Document excerpt:

All Medicare Advantage Plans have a Maximum Out-of-Pocket Limit which is the maximum amount you must pay for Part A and B covered services.

If you enroll in a Medicare Advantage Plan, you must still pay the Medicare Part A (if applicable) and Part B premiums. Some low-income earners may get help paying for these premiums.

How Do You Enroll in a Medicare Advantage Plan?

To enroll in a MA Plan, you must:

  • Have both Medicare Part A and Part B
  • Live in the Plan’s service area
  • Be a U.S. citizen or lawfully present in the U.S.

You can only join, switch, or drop a MA Plan during specific periods of the year. The enrollment periods are described below:

  • Initial Enrolment Period (IEP) – When you first become eligible for Medicare, you will get seven months to enroll in a MA Plan. If you turn 65, this period begins three months before you turn 65, includes the month you turn 65 and lasts three months after you turn 65.
  • Open Enrollment Period (OEP) – Anyone with Medicare can join, switch, or drop a MA Plan every year between October 15th and December 7th. The change will be effective January 1 of the new year.
  • MA Open Enrollment Period (MA OEP) – If you are currently on a MA Plan, you can make a change once every year between January 1st and March 31st. 
  • Special Enrollment Period (SEP) – In special situations, you may be able to join, switch, or drop a MA Plan. Examples include moving out of a service area or losing employer coverage.

You can find and compare Medicare Advantage Plans in your area by visiting, calling 1-800-MEDICARE, or contacting a licensed insurance broker


Types of Medicare Advantage Plans

Health Maintenance Organizations (HMO)

An HMO plan generally provides health care coverage exclusively from a network of doctors, providers, hospitals, and facilities contracted with the plan. Most HMOs also require you to get a referral from a primary care doctor for specialist care. In most cases, if you see a provider outside of the plan’s network, you must pay 100% of the costs. Many HMO plans include prescription drug coverage.

Preferred Provider Organizations (PPO)

A PPO also has a network of doctors, providers, hospitals, and facilities contracted with the plan. However, you can also use out-of-network providers for covered services (at a higher cost).  With most PPO plans, you will not be required to get a referral for specialist care. Many PPO plans also include prescription drug coverage.

Private Fee-for-Service (PFFS)

Extracted information:
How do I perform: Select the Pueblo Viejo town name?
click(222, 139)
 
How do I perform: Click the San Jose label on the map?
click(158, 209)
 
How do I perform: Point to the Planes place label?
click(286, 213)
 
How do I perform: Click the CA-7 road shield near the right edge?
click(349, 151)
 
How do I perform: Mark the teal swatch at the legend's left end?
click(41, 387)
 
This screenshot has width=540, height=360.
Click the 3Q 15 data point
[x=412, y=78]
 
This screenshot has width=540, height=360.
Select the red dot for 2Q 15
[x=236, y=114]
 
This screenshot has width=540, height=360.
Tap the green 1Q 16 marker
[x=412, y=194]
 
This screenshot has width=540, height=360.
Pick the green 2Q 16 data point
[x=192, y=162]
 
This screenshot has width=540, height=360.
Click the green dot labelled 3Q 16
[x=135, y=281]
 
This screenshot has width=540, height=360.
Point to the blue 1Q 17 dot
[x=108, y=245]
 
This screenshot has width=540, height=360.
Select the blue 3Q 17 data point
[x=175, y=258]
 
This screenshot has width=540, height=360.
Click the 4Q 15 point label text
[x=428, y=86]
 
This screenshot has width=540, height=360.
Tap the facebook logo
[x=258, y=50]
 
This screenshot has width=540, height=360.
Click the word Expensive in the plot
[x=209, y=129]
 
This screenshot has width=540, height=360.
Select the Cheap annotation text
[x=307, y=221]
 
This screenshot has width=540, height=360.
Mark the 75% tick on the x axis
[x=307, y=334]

Required action 1: Swap "service area" for "coverage area" and write out the stretch of the Medicare Advantage overview from "How Do You Enroll" through "in the U.S.".
Required action 2: Carry the Medicare Advantage overview on from its last line.
The data has no connection to the Medicare Advantage overview.

Answer box 1:
How Do You Enroll in a Medicare Advantage Plan?

To enroll in a MA Plan, you must:

  • Have both Medicare Part A and Part B
  • Live in the Plan’s coverage area
  • Be a U.S. citizen or lawfully present in the U.S.

Answer box 2:
With a PFFS plan, you can go to any Medicare-approved doctor, provider, or hospital that accepts the plan’s payment terms, agrees to treat you and hasn’t opted out of Medicare. Some PFFS plans have a network, and some do not. If your PFFS plan has a network, you may have to pay more to go outside the network. With a PFFS plan, you must ensure that provider or hospital agrees to your plan’s terms before any services. These plans sometimes include prescription drug coverage. If your PFFS plan doesn’t offer drug coverage, you can join a separate Medicare drug plan.

Special Needs Plans (SNP)

Special Needs Plans provide benefits and services to people with specific diseases, particular health care needs, or who also have Medicaid coverage. These plans tailor their benefits, provider choices, and list of covered drugs to best meet the specific needs of the group they serve. SNPs can are typically either a PPO or HMO plan. Each SNP limits its membership to people in a specific group. And you can only stay in the plan if you continue to meet the special conditions.

1. Chronic condition SNP (C-SNP)

You must have one or more specific severe or disabling chronic conditions. Examples may be Diabetes mellitus or certain chronic heart disorders.

2. Institutional SNP (I-SNP)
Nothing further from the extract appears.